- [DOCUMENT EXTRACT]

Week 2: Deep Learning Fundamentals

CP3501 - Deep Learning

Building Your First Image Classifier

Today's Goals

Understand machine learning types and tasks
Learn how deep learning processes data
Build a bear classifier using FastAI
Evaluate and improve the model

Important: We will learn CONCEPTS first with sample data, then see the code. Don't worry if you're new to this - we'll build from zero.

What is Machine Learning?

Traditional Programming

We write explicit rules:

If it has round ears → teddy bear
If it has a hump → grizzly
If it's all black → black bear

Problem: Rules break easily. What if lighting changes? What if bear is partially hidden?

Machine Learning

We show examples:

Here are 100 teddy bear photos
Here are 100 grizzly photos
Here are 100 black bear photos

Benefit: Computer learns patterns automatically, handles variations better.

Machine Learning = Teaching by examples, not by writing rules

Two Main Types of Machine Learning

Supervised Learning

We provide labeled examples

Like a teacher giving answers

Example:

Image + "This is a grizzly bear"

- [DATASET EXCERPTS]
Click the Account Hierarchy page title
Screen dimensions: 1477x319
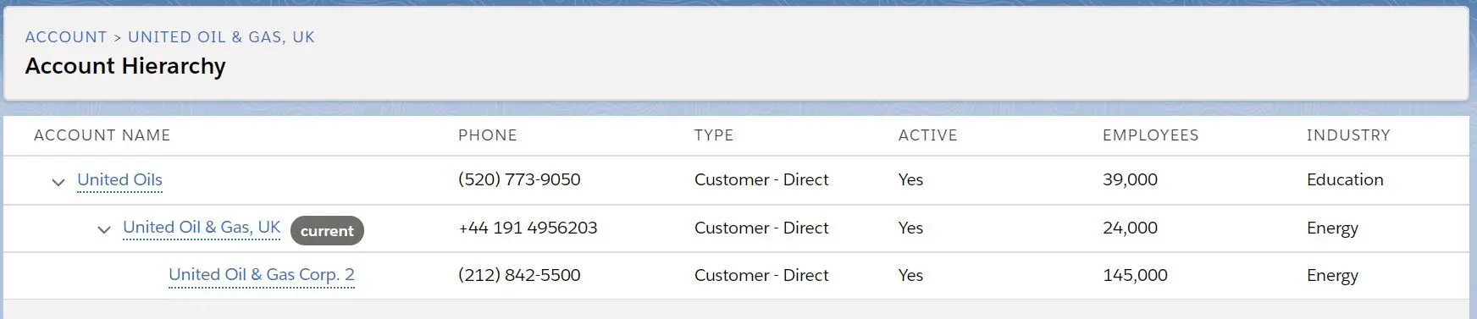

==

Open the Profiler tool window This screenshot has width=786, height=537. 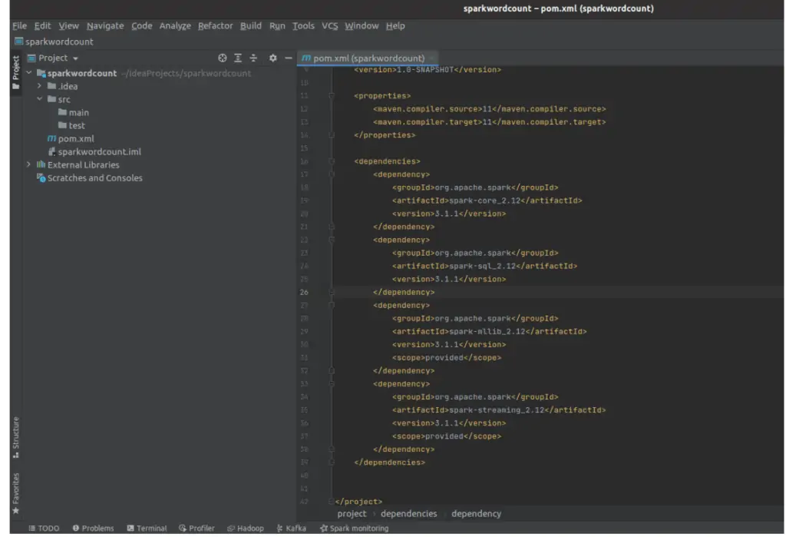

- [PARTS OF THE EXERCISE]
a) From the deep learning lecture notes, list every goal given under "Today's Goals".
b) Please reproduce the stretch of the deep learning lecture notes from "CP3501 - Deep" through "is Machine Learning?".

- [SOLUTIONS TO THE TASKS]
a)
Understand machine learning types and tasks
Learn how deep learning processes data
Build a bear classifier using FastAI
Evaluate and improve the model

b)
CP3501 - Deep Learning

Building Your First Image Classifier

Today's Goals

Understand machine learning types and tasks
Learn how deep learning processes data
Build a bear classifier using FastAI
Evaluate and improve the model

Important: We will learn CONCEPTS first with sample data, then see the code. Don't worry if you're new to this - we'll build from zero.

What is Machine Learning?